**ИСХОДНЫЙ ТЕКСТ:**

-----

«Центральная Азия – микрокосм, в котором переплелись важнейшие направления внешней политики США», –убежден заместитель председателя чикагского Института Полсона (The Paulson Institute) Эван Файгенбаум (Evan Feigenbaum). «Это, – уточняет аналитик, – и российский фактор, и растущая роль Китая, и политика Ирана, и проблема исламистского экстремизма. Своеобразным пересечением этих направлений стала Центральная Азия – пусть сама по себе она и не является для американской политики приоритетом номер один …»
Одним из свидетельств актуальности вопроса о месте Центральной Азии в спектре внешнеполитических интересов США стало завершившееся турне госсекретаря США Джона Керри по странам региона.Немаловажно и то, в какой момент оно было предпринято. «Госсекретарь Керри совершил поездку по Центральной Азии вскоре после того, как президент Обама объявил о пересмотре политики США в Афганистане», – констатирует старший научный сотрудник вашингтонского Центра Карнеги Пол Стронски (Paul Stronski). Глава Госдепартамента «направился в Центральную Азию, чтобы обсудить проблемы безопасности и заявить, что присутствие США в регионе сохраняется», подчеркивает Стронски.

-----

**ПРЕДОСТАВЛЕННЫЕ ДАННЫЕ:**
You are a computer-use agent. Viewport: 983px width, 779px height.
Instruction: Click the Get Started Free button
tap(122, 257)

-----

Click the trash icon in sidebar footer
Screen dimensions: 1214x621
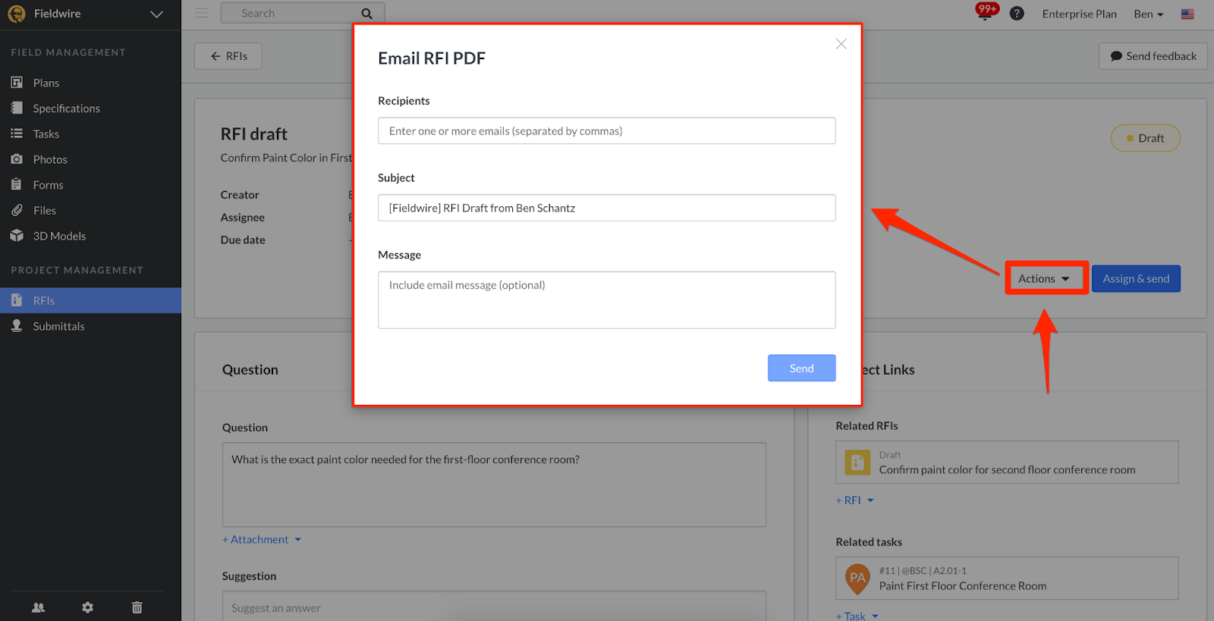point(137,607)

-----

**ЗАДАНИЕ:**
Ответьте на вопросы по исходному тексту:
(а) Заместителем председателя какого института является Эван Файгенбаум?
(б) Какие направления, по словам Файгенбаума, переплелись в Центральной Азии?
(в) После какого объявления президента Обамы госсекретарь Керри совершил поездку по Центральной Азии?

**ПОДРОБНОЕ РЕШЕНИЕ:**
(а) Чикагского Института Полсона (The Paulson Institute).
(б) Российский фактор, растущая роль Китая, политика Ирана и проблема исламистского экстремизма.
(в) После объявления о пересмотре политики США в Афганистане.